Tudo na roça era memória e fogo misturado!
O Ex-pirado era sentido em forma de canto de mãe-da-lua.

Eles não tinha bebido cachaça Salinas,
Mas, agachados, descascavam o fumo,
Enquanto na cozinha as mulheres cozinhavam milho e faziam pamonha.
De repente, alguém se lembrou do Ex-pirado.
E enquanto enrolava a palha pro cigarro,
Deu um dedo de assunto pra roda:
"- É, pois é, o Homem amou até virar tição!
 - Pegou fogo de tanto se dar!"

Sem precisar de mais explicações,
Todos compreenderam o resto:
Havia uma pira acesa no interior daquele Homem.
E de tanto se fazer tocha,
Fumegou até a última brasa sobre dois dormentes cruzados.
Queimando até o fim por cada um deles!
Ele, de tanto acender, ascendeu!

O que o mal tentou fazer virar fumaça,
Tinha se transformado em sopro.
Sopro + fogo = incêndio!
E o fogaréu se estabeleceu no coração gelado dos compadres.
O Ex-pirado havia incendiado uma lavoura inteira à sua volta.
E eles, pobres caipiras, eram os primeiros... os primeiros...

Por um fragmento de segundo redentor,
Quando o cheiro do milho cozido invadiu o terreiro,
Houve um emudecimento universal.
Os olhos miúdos e desconfiados se cruzaram tímidos.
E enquanto a porteira se abria e o milharal se explodia em espiga.
Cada um podia ver a brasa acesa no branco do olho do outro.
Sim, o Ex-pirado estava ali, bem no meio, acendendo a todos novamente!
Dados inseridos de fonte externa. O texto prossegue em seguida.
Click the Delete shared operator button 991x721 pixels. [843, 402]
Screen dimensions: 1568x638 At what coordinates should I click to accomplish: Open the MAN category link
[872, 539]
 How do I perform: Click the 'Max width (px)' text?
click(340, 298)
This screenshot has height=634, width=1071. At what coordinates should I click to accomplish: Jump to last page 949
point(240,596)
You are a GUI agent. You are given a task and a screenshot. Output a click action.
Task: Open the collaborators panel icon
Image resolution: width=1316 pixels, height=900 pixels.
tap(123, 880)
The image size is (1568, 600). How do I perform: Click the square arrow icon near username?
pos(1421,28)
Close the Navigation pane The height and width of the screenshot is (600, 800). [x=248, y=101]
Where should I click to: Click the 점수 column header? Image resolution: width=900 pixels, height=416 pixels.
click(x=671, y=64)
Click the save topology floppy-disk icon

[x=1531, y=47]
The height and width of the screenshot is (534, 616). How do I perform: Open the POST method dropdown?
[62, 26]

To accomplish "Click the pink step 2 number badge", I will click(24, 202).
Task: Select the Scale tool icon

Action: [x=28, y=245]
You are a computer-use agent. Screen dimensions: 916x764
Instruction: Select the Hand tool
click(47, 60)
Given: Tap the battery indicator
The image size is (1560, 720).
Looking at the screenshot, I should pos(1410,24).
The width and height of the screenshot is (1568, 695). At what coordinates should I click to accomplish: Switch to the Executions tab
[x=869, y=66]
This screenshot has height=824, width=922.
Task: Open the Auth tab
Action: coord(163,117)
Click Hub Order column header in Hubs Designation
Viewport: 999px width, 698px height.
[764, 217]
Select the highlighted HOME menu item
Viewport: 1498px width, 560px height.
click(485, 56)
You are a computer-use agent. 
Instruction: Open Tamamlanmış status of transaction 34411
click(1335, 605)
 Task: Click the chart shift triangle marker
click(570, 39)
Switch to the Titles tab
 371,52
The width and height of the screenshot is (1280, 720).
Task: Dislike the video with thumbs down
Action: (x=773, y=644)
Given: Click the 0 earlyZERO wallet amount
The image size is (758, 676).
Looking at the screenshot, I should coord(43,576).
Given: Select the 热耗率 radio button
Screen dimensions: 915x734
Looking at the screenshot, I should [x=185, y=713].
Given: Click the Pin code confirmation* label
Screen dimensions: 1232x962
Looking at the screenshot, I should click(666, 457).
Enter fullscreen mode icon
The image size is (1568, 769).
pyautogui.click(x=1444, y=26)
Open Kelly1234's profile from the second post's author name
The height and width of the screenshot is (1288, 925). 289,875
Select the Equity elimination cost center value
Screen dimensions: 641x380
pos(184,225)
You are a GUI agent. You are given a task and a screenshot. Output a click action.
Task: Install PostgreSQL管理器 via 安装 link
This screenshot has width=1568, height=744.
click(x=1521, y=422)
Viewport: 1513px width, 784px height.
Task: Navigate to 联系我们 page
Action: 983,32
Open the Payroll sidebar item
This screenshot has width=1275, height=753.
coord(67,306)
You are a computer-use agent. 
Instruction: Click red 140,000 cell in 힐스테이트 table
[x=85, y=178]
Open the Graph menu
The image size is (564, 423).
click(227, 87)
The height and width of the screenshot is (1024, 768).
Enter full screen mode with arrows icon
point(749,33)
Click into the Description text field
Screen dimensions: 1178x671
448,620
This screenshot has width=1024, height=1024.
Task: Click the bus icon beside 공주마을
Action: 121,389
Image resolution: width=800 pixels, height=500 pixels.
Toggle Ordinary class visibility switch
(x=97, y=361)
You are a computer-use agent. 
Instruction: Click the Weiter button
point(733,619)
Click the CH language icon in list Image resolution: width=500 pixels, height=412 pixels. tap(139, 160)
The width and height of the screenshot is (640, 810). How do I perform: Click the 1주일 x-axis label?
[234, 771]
Um clarão alumiou no breu da noite.
Na cozinha alguém gritou que o milho estava cozido, molinho, molinho!
Foi quando um moleque apareceu todo lambuzado,
Com a boca melada de esperança.
E os compadres cantaram modas de viola em várias línguas,
Desafinados, embriagados de vento e grãos!
Aquele causo fez as portas se abrirem com o vento.
E a vizinhança se achegou curiosa.
O frio havia passado.
E o alimento amarelo-doce se transformara em sacramento!

O Ex-pirado lambuzou de pamonha o Universo,
E provou da cachaça dançando Catira,
Os cachorros já estavam dormindo.
Tudo ali era uma coisa só: milho, chapéu, palha, fumo, viola.
Uma comunidade de irmãos havia nascido em forma de sopro.
A fogueira, um altar.

De repente, o Ex-pirado se levantou,
E todos os olhares se achegaram nele.
A viola ficou mudinha mudinha.
Com um papel de jornal com notícias passadas,
Ele fez um balão em preto-e-branco,
Acendeu uma chama nova,
Fresquinha, fresquinha, de tão quente,
E com um sopro suave,
Acendeu o brinquedo no meio do sertão enluarado.
E sumiu, escafedeu, deu com as botas!

No alto, alumiando a madrugada gelada de Maio,
O balão subiu tão alto, tão alto, que parecia pomba.
E os caipiras acompanharam calados, emineirados,
Primeiro com os olhos, depois com os dedos,
Aquele vento-e-fogo-e-história que tinha ascendido aos céus.
E que os fazia se abraçarem, cálidos, únicos,
Redimidos por um sorriso bobo e faceiro que até hoje chamam de Salvação.
O frio tinha sido vencido pelo calor...
A vida voava incendiada novamente.
Tudo fazia sentido.

Assim compreenderam que
O último sopro do Ex-pirado.
Fora o primeiro da roça!
O sertão se transformara em firmamento!

Um comentário:

mariab disse...

Sopra sobre mim Senhor uma brisa leve que toque bem profundo em meu ser... que JESUS habite em nós. Parabéns!!! Sua imaginação esta a mil Continue inspirado pelo Espírito Santo. Adorei,perfeito.Beijão!!